The data streams optimizer simplifies the tuning process. To accomplish this, it auto-generates custom tuning configurations that can meet workload-specific real-time performance requirements without overprovisioning the best-effort (non-real-time) capabilities and power management of the system. The automatic tuning process adjusts visible and hidden tuning knobs in the form of a series of register writes.
This fine-tuning is achieved by implementing a three-level platform tuning strategy that systematically reduces worst-case execution time (WCET) using an iterative process of elimination (commonly referred to as “knocking down the long pole in the tent”). Among these three levels, the tool eliminates the highest source of jitter, then validates whether those optimizations were sufficient to meet workload requirements, and repeats the process, until either success or failure (where failure suggests that the hard limits of the silicon have been exceeded).
The tool’s tuning strategy entails that known interference vectors have been identified and can be eliminated (or at least mitigated) through platform optimizations. When these optimizations are ordered and weighted by estimated jitter reduction, a pattern emerges, showing three levels of tuning stratification (from highest to lowest estimated jitter reduction): platform power management, Intel® Time Coordinated Computing (Intel® TCC) features, and fabric tuning.

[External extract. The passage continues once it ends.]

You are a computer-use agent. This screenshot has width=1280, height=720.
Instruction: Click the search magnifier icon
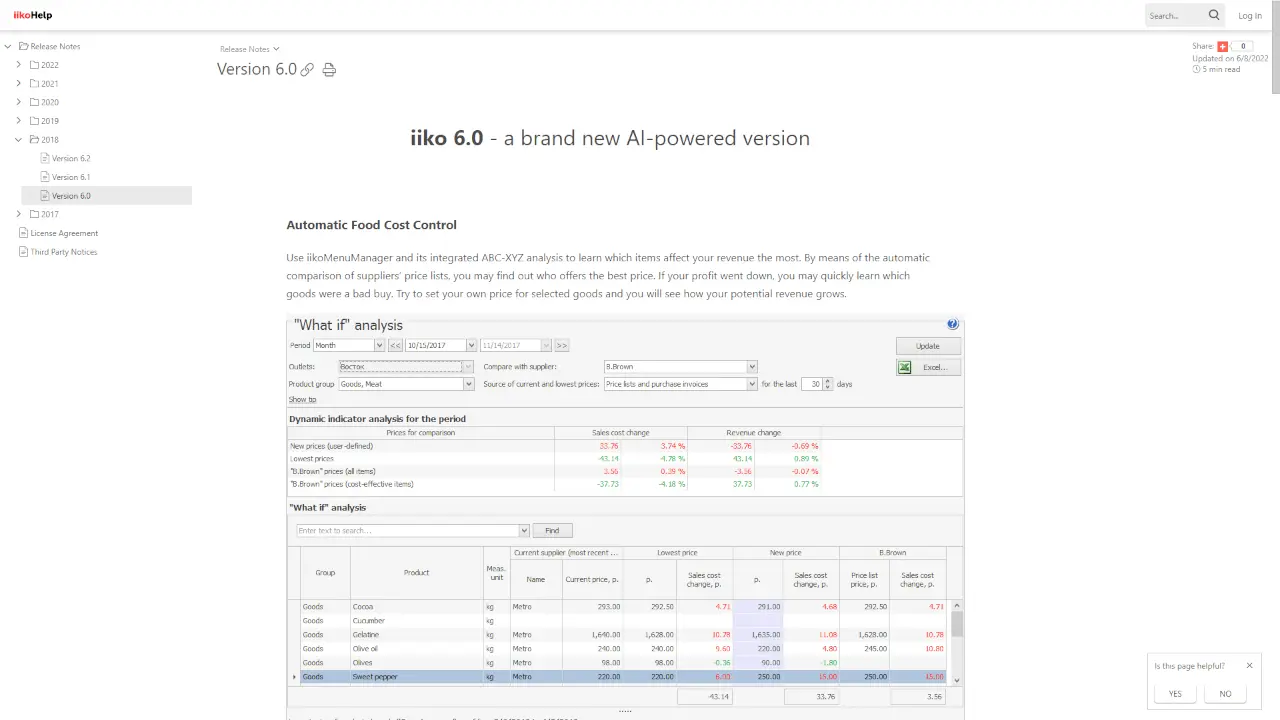pos(1214,15)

Platform Power Management Tuning

The data streams optimizer addresses the conflict between power and performance. High throughput and low latency performance require running the CPU constantly at maximum frequency. Power management features reduce energy consumption by either placing the CPU into a low-power state or reducing the operating frequency.
For real-time applications that require consistent performance, power management features can negatively affect consistency by sporadically increasing latency when parts of the CPU either exit low-power states or lock phase-locked loops (PLLs) to increase frequency. However, for real-time use cases where low-power operation is also important, disabling all power management is counter-productive. The right balance of power management versus performance consistency is necessary to meet both of these goals.

Intel® TCC Feature Tuning

In general, Intel® TCC features are SoC-level optimizations that entail major design impact across multiple subsystems on the SoC. Intel® TCC features often aim to improve specific workloads or data flows (for example, PCIe-from-memory reads and CPU-to-memory writes), but have wide-spread negative side-effects on best-effort performance.
This behavior is situational. High-impact, narrow-scope improvements with wide-scope side-effects make these Intel® TCC features impractical to deploy in out-of-the-box, non-real-time applications, but targeted Intel® TCC feature tuning can significantly improve performance for real-time applications.

Fabric Tuning

Real-time performance is bounded by the worst-case execution or transaction transmission latency. One major factor that contributes to worst-case performance is contention for shared hardware resources such as in the processor cores, data buses, memory, and processor fabric. Real-time data streams may be forced to wait while resources are used by best-effort data streams. Arbitration is the mechanism that manages the utilization of shared resources between the various requesters.
Some of this arbitration occurs between SoC subsystems (such as arbitrating between the CPU cores and the uncore), but the majority of arbitration occurs at the microarchitecture level, between small-scale subcomponents. In extremely precise real-time control applications, where a couple microseconds or less of jitter may cause a deadline violation, fine-tuned control of system arbitration may be required.
Tuning the platform for real-time performance can have direct or indirect impact on other important system characteristics such as power, thermal, and the ability for the system to enter low-power states. When a tuning configuration is selected, be sure to perform a full system analysis to determine the impact of the configuration, if any, on other performance metrics beyond real-time performance.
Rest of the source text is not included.